【擁抱鴻蒙】HarmonyOS NEXT實現雙路預覽并識別文字

我們在許多其他平臺看到過OCR功能的應用，那么HarmonyOS在這方面的支持如何呢？我們如何能快速使用這一能力呢？使用這一能力需要注意的點有哪些呢？就讓我們一起來探究吧~

我們在許多其他平臺看到過OCR功能的應用，那么HarmonyOS在這方面的支持如何呢？我們如何能快速使用這一能力呢？使用這一能力需要注意的點有哪些呢？就讓我們一起來探究吧~

【開發環境】

版本規則號：HarmonyOS NEXT
版本類型：Developer Preview2
OpenHarmony API Version：11 Release
compileSdkVersion：4.1.0(11)
IDE：DevEco Studio 4.1.3.700（Mac）

實現目標

通過對Core Vision Kit的基礎功能的實現，完成相冊圖片獲取、OCR、相機預覽，圖片格式轉換等功能，熟悉ArkTS的開發流程和細節，加深對HarmonyOS中各類基礎庫的理解。

名詞解釋

Core Vision Kit：基礎視覺服務
Camera Kit：相機服務
Core File Kit：文件基礎服務
OCR：Optical Character Recognition，通用文字識別或光學字符識別
URI: Uniform Resource Identifier，資源標識符，本文中URI指圖片資源的訪問路徑

核心功能

本篇所涉及的核心功能就是通用文字識別（OCR）。

OCR是通過拍照、掃描等光學輸入方式，把各種票據、卡證、表格、報刊、書籍等印刷品文字轉化為圖像信息，再利用文字識別技術將圖像信息轉化為計算機等設備可以使用的字符信息的技術。

首先，我們實現從相冊選取一張圖片，并識別圖片上的文字的功能。這一功能的實現基于系統提供的Core Vision Kit中的OCR能力。

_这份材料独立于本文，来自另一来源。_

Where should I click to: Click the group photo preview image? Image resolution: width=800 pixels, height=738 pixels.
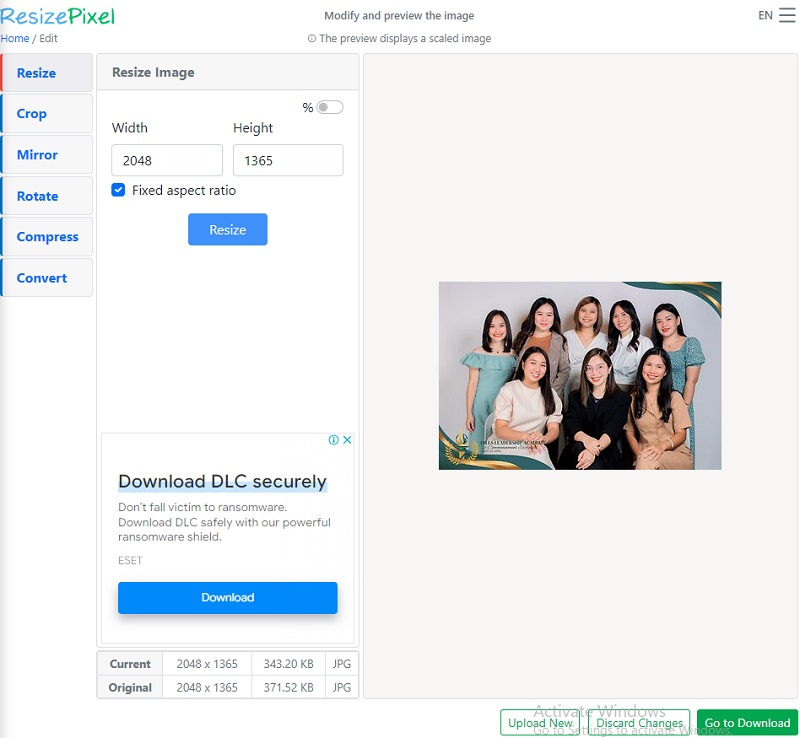tap(580, 376)
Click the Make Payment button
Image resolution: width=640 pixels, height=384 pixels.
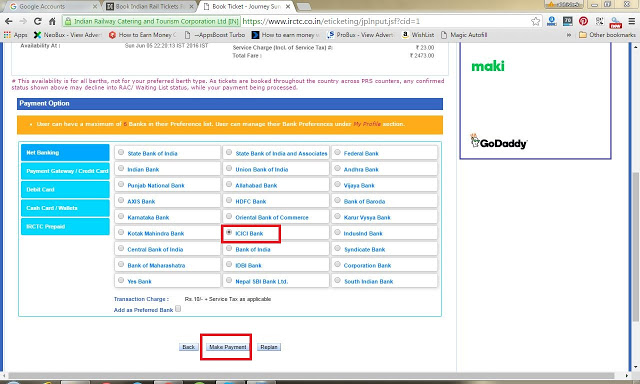tap(227, 347)
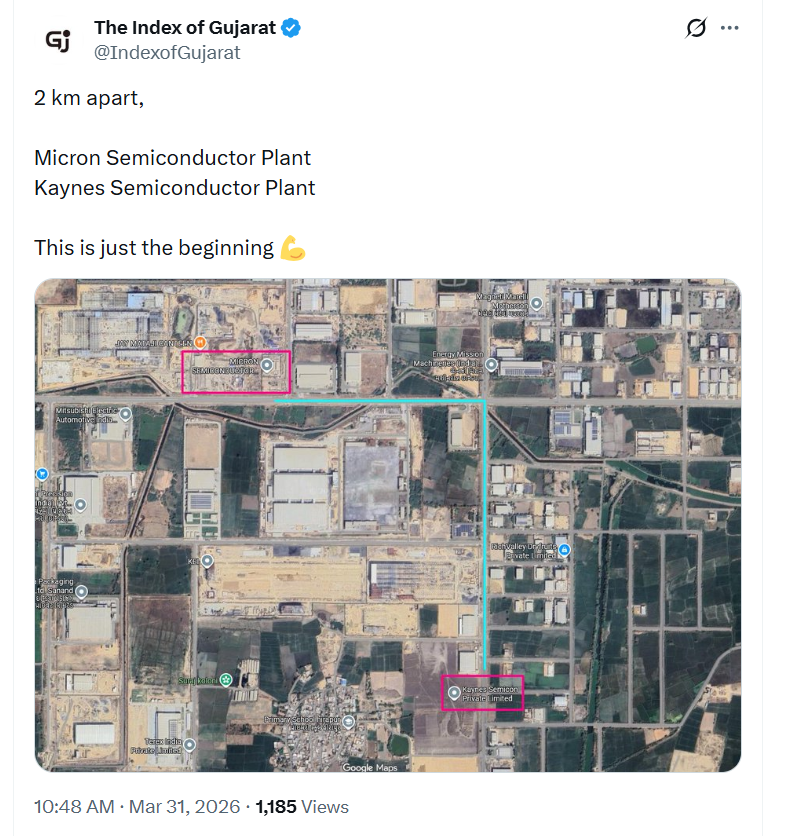Click the blue Rich Valley Dryfruits pin
The height and width of the screenshot is (836, 791).
pyautogui.click(x=565, y=550)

創建一個ImageOCRUtil類，用于封裝OCR相關功能。
從CoreVisionKit中導入textRecognition模塊，聲明一個名為ImageOCRUtil的類，并創建其new()方法。

import { textRecognition } from '@kit.CoreVisionKit';

export class ImageOCRUtil {}

export default new ImageOCRUtil();

在ImageOCRUtil中實現圖片中文字識別功能。
構建一個異步方法：async recognizeText(image: PixelMap | undefined, resultCallback: Function)，其中PixelMap為圖像像素類，用于讀取或寫入圖像數據以及獲取圖像信息。目前pixelmap序列化大小最大128MB，超過會送顯失敗。大小計算方式為：寬 x 高 x 每像素占用字節數。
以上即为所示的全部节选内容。